Kerwin Pittman was eighteen years old when the doors of a North Carolina prison closed behind him. He would not walk free again until he was nearly thirty.
Eleven and a half years. That is how long Pittman spent inside the system — including more than a year in solitary confinement. When he was finally released in 2014, he carried with him something that confinement could not erase: a clear-eyed understanding of what people need when they come home from prison. Not lectures. Not programs designed by people who have never been inside. They need a place to land. A pause. A door that opens instead of locks.
So Pittman did something no formerly incarcerated person in American history had ever done. He bought a prison. The Wayne County Correctional Center in Goldsboro had been abandoned since 2013 — nineteen acres of empty cellblocks and silence. In November 2025, Pittman purchased it for $275,000 through his nonprofit, Recidivism Reduction Educational Program Services. Where there were bars, there will be private rooms. Where there was barbed wire, there will be gardens. The facility will house up to 300 residents in a six-month stabilization program, offering trade certifications in plumbing, electrical work, HVAC, and construction — skills in high demand, taught in a place that used to take skills away.

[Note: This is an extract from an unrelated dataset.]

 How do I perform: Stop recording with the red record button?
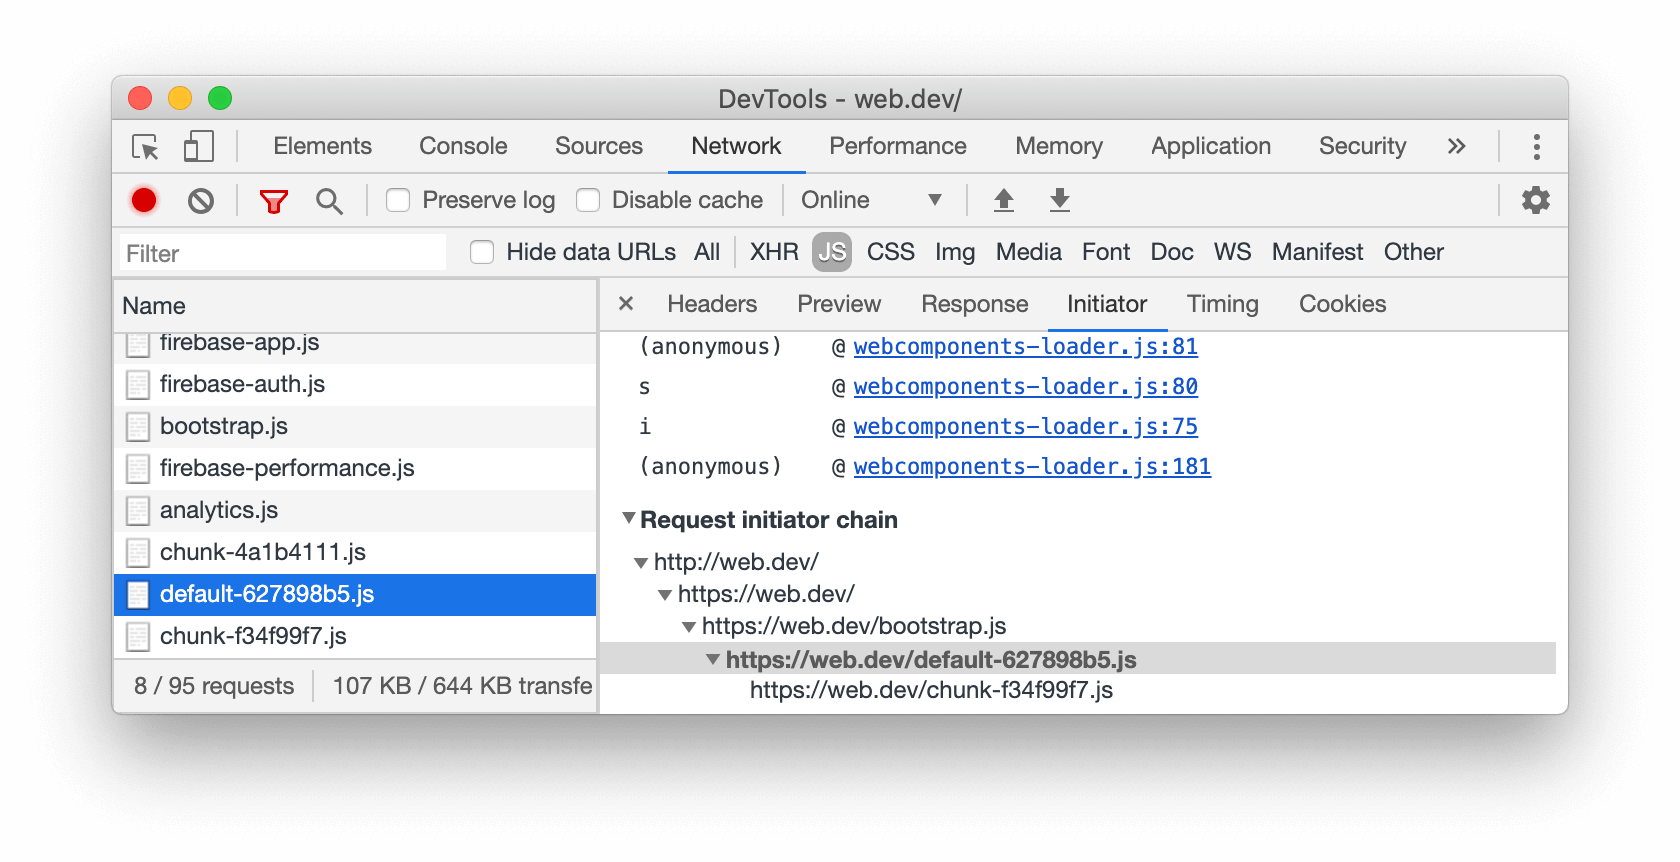144,200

In North Carolina, 44 percent of people released from state prisons are re-arrested within two years. Pittman knows that statistic from the inside. He also knows it is not inevitable. "This is a blueprint for transformation," he says, "led by those who have lived it. From incarceration to ownership."
The renovation will take about two years and an estimated two million dollars. But the work has already begun — not just on the building, but on the idea that the people closest to the problem are often closest to the solution.